● **EXERCISE**:
List all lines of the data that include the string "sidebar".

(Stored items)
_ _ _

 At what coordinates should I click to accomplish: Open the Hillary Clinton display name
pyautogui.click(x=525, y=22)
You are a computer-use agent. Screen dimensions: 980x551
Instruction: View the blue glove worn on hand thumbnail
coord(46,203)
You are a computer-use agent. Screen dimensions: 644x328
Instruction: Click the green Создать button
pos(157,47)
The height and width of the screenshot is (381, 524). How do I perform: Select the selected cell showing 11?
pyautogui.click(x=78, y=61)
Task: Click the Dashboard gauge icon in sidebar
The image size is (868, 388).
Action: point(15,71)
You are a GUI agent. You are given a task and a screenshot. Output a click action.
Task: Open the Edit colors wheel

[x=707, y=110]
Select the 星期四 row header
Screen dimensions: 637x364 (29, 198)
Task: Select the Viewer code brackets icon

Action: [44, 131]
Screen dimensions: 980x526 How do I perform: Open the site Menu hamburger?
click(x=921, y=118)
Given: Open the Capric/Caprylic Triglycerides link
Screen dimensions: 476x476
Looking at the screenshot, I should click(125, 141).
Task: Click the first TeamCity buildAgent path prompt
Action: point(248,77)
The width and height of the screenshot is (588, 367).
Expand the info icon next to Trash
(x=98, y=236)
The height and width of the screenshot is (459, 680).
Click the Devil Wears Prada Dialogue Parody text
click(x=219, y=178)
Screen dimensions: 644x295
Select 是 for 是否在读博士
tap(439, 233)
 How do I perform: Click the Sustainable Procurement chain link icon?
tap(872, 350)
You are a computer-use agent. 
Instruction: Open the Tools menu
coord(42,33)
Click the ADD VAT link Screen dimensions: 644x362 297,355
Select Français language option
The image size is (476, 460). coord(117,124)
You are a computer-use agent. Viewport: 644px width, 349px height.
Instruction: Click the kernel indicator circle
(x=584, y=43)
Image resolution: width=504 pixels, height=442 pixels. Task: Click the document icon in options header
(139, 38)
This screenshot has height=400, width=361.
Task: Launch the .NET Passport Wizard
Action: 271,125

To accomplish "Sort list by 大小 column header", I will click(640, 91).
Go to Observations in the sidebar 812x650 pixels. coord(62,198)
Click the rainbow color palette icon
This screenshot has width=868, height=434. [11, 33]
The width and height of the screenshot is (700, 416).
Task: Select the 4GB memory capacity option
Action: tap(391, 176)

_ _ _

● **ANSWER TO THIS TASK**:
Task: Click the Dashboard gauge icon in sidebar
Go to Observations in the sidebar 812x650 pixels. coord(62,198)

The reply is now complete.